Hace unos días tuve la fortuna de participar en el foro “El futuro económico y social de Colombia”. con la presencia del premio nobel de economía Joseph Stiglitz, en el que, de la mano de líderes en materia social y económica, representantes gremiales, connotados empresarios y representantes de organismos internacionales, se discutieron todos esos temas que Colombia debe sortear si quisiera dar el salto cualitativo y cuantitativo en materia social y económica y con ello garantizar un crecimiento y desarrollo sostenibles.

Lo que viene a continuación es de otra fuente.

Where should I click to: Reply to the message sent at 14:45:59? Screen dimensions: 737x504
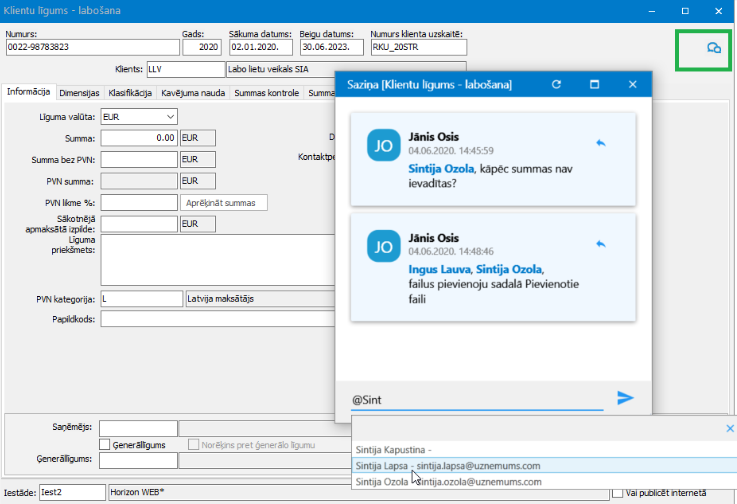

Se trata de temas que van más allá de una estrategia coyuntural, como la de Colombia Repunta, y que nos ponen a pensar sobre asuntos prioritarios en política pública. De todos los temas discutidos, quisiera enfatizar en algunos. En primer lugar, la necesidad de abordar el enorme reto fiscal del país no solucionado con la última reforma tributaria y que necesitará recursos frescos para este nuevo escenario del posconflicto (en este asunto bien vale la pena estudiar y debatir la propuesta del profesor Guillermo Perry para ajustar la regla fiscal en función de esas inversiones necesarias, así como el fortalecimiento de la DIAN y la revisión cuidadosa a la eficiencia del gasto público y de las regalías). En segundo lugar, la necesidad de trabajar, más allá de discursos mediáticos de políticos de turno, en el tema de la corrupción, revisando temas como la financiación de las campañas, el régimen electoral, el régimen de contratación, la necesidad de acabar con la informalidad en distintos sectores y la transparencia y eficiencia en los gobiernos nacional y locales. En tercer lugar, la urgencia de avanzar en un modelo de desarrollo con acento en lo regional, con dimensión de sostenibilidad ambiental, con articulación público-privada, con una perspectiva de género y con el fortalecimiento de la participación democrática y la inclusión de distintos actores de la sociedad históricamente marginados. En cuarto lugar, el llamado a construir nuevos liderazgos o referentes creíbles para la política pública, y aun para el liderazgo privado, que sean capaces de conducir a Colombia por un escenario distinto al que hemos transitado, en especial que no sigan ahondando en la polarización. En quinto lugar, la necesidad de revisar nuestra inserción en las políticas globales de comercio exterior y de fortalecer internamente sectores productivos claves, como la agroindustria o el turismo.
Pero el tema central de futuro es ser capaces de diseñar políticas que logren mayores niveles de equidad y que ofrezcan igualdad de oportunidades. No hacer lo anterior puede ser regresar de nuevo en Colombia a la vieja mediocridad del crecimiento de América Latina. Se trata de buscar fórmulas para que verdaderamente repuntemos a largo plazo.